LexCED: l'assistente legale basato sull'intelligenza artificiale AI. Chiedigli un parere, provalo adesso!

Resistenza a pubblico ufficiale: la giustificazione

La Corte di Cassazione ha dichiarato inammissibile il ricorso di un individuo condannato per resistenza a pubblico ufficiale. L’imputato aveva colpito un agente durante il suo arresto per tentato furto, sostenendo che la sua reazione fosse stata provocata dal rifiuto dell’agente di restituirgli il cellulare. La Corte ha stabilito che, nel contesto di un arresto legittimo, tale rifiuto non costituisce un atto arbitrario che possa giustificare la violenza, confermando l’inapplicabilità della causa di non punibilità prevista dall’art. 393-bis del codice penale.

Prenota un appuntamento

Per una consulenza legale o per valutare una possibile strategia difensiva prenota un appuntamento.

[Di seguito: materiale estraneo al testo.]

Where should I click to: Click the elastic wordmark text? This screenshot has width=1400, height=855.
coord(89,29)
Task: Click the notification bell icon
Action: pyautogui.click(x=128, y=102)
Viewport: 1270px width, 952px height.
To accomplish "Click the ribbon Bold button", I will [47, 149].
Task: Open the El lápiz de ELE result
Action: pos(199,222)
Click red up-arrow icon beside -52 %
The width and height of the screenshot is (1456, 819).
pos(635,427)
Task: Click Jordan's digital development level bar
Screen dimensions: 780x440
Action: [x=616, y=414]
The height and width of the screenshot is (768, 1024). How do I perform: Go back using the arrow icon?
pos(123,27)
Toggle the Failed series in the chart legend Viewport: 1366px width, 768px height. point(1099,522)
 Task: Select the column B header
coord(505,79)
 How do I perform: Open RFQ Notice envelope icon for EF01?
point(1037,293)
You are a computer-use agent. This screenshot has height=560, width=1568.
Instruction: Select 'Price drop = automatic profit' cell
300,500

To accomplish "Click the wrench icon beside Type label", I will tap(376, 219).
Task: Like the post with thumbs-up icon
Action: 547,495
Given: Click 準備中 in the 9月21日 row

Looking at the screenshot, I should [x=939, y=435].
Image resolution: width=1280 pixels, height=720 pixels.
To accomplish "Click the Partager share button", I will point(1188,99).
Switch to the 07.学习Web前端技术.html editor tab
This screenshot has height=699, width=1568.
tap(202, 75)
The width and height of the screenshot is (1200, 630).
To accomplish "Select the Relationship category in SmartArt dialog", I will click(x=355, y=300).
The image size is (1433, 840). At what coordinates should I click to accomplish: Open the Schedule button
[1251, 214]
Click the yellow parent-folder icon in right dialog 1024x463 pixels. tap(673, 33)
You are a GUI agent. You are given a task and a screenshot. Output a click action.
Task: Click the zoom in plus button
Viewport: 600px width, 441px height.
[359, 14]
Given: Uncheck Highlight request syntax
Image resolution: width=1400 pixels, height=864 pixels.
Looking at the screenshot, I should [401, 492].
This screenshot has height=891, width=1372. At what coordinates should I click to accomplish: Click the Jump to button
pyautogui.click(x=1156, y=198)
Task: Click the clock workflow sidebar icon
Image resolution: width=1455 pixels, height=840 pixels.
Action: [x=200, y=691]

La consultazione può avvenire in studio a Milano, Pesaro, Benevento, oppure in videoconferenza.

02.37901052
8:00 – 20:00
(Lun - Sab)
Pubblicato il 28 ottobre 2025 in Diritto Penale, Giurisprudenza Penale, Procedura Penale

Resistenza a pubblico ufficiale: quando la reazione non è giustificata

La Corte di Cassazione, con l’ordinanza n. 3944/2024, si è pronunciata su un caso di resistenza a pubblico ufficiale, offrendo un importante chiarimento sui limiti della causa di non punibilità prevista dall’art. 393-bis del codice penale. La vicenda riguarda un cittadino che, durante un arresto per tentato furto, ha reagito violentemente contro un agente. La questione centrale è: il rifiuto di un agente di restituire un telefono cellulare durante un’operazione di polizia può essere considerato un ‘atto arbitrario’ tale da giustificare la reazione del cittadino? La Suprema Corte ha dato una risposta netta, dichiarando il ricorso inammissibile e confermando la condanna.

I Fatti del Caso

I fatti all’origine della controversia vedono un individuo colpire uno degli agenti di polizia che lo stavano arrestando per il reato di tentato furto. L’imputato, nel suo ricorso, ha tentato di giustificare la propria condotta sostenendo di aver reagito a un comportamento ingiusto da parte dell’agente. Nello specifico, l’agente si era rifiutato di restituirgli il telefono cellulare, che l’uomo intendeva visionare in quel preciso momento. Secondo la tesi difensiva, tale rifiuto avrebbe configurato un atto arbitrario, legittimando la sua reazione e rendendo applicabile l’esimente dell’art. 393-bis c.p.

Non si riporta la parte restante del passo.